La palabra «ferocitas» sólo se emplea en el Corpus Cesarianum en el caso español. Es un hápax que César reserva para nosotros. Y es evidente que «ferocitas» deriva de «fera», animalizándose con ello la humanidad del hombre, lo mismo que hoy el coronavirus de la nueva gripe es un contacto de lo humano con lo animal. Cuando la peste viene de enfermedades de animales sólo la risa puede conjurar a la muerte que trae la pandemia. Por eso los romanos, de acuerdo a lo que nos cuenta Tito Livio, conjuraron el miedo mortal a la primera gran pandemia trayendo a ludiones e histriones etruscos que los hicieran reír. Fue así cómo nació el teatro en Roma, ofreciendo a la muerte la carcajada. Mejor la muerte por epidemia que coger una tenebrosis. Ambas epidemias te dejan un color macilento, caquéctico. La tenebrosis es siempre peor que una gripe, aunque sea de coronavirus.
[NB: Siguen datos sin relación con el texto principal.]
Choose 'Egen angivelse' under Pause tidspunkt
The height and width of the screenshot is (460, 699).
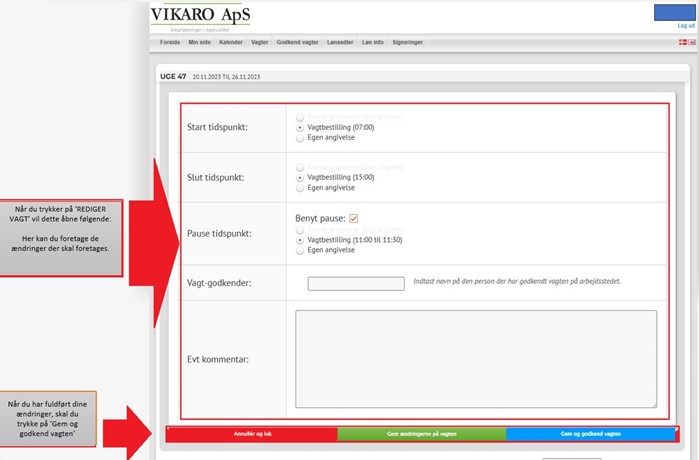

Quizás el rito apotropaico de la risa habría que celebrarlo ahora en España, en estos momentos.

La muerte entre hermanos fue también muy frecuente en Hispania durante esta guerra civil entre César y el moribundo régimen republicano: «Miles, qui fratrem suum in castris iugulasset, interceptus est a nostris, et fusti percussus». Este tipo de crímenes los romanos los castigaban matando a palos al fratricida. Se utilizaban los cadáveres de los enemigos para hacer las empalizadas frente a los enemigos sitiados, y las cabezas de los muertos, puestas en orden, se volvían hacia los enemigos para que se consternasen sus ánimos y el terror los paralizase. Es así que la crueldad se retorcía y complicaba tanto que producía arabescos de horror.

En la toma de Córdoba, César, infectado por el ambiente de horror, ejecutó a 22.000 personas. Se ejecutaba de noche en masa a las cohortes más tímidas y dubitativas en la pelea. César entró en Sevilla con la cabeza de Pompeyo «El Mozo» (Adulescens), para exponerla él mismo en la principal plaza de la ciudad. Y terminada la guerra, César se despidió de Hispania con un discurso de estilo ático, dirigido para aquellos españoles, pero que también nos puede llegar a nosotros, que hemos repetido bastantes veces los mismos pecados de nuestros padres, y del que podemos entresacar las siguientes líneas: «“Vosotros habéis aborrecido siempre la paz”, de suerte que el pueblo romano no puede jamás sacar de aquí sus legiones, a fin de que no os matéis entre vosotros. Los beneficios los recibís como injurias, y estimáis por favores los agravios. Despreciáis a quienes os gobiernan bien, y amáis a quienes os tiranizan. Así jamás habéis podido conservar ni la concordia en la paz ni el valor en la guerra (“Ita neque in otio concordiam, neque in bello virtutem ullo tempore retinere potuistis”)».

No está uno desde luego muy seguro de que los españoles hayamos cambiado mucho nuestro carácter moral que Julio César describió hace 2.070 años. Y no lo está a tenor de algunos comportamientos que nuestros políticos tienen, que no son conscientes de lo que pueden producir con sus palabras incendiarias en un entorno con tantos materiales milenariamente inflamables. Hace cuarenta años los españoles, quizás por primera vez, usamos la paz para llegar a la concordia fraternal, de suerte que la paz fuera más auténtica y más segura, pero desde hace unos pocos años jugamos al peligroso juego de desmontar la concordia. No hacemos bien. La concordia y la paz en este suelo son conquistas que han costado mucho conseguir, y haremos muy bien en mimarlas continuamente, haciendo, entre otras cosas, que la libertad de expresión sea indivisible, y que bajo ella se expresen todos, estos y los otros, los de un bando y los de otro. La hazaña de estos últimos cuarenta años la tenemos que proteger con todo nuestro afán. Es nuestro tesoro común.

Martín-Miguel Rubio Esteban es Doctor en Filología Clásica y escritor.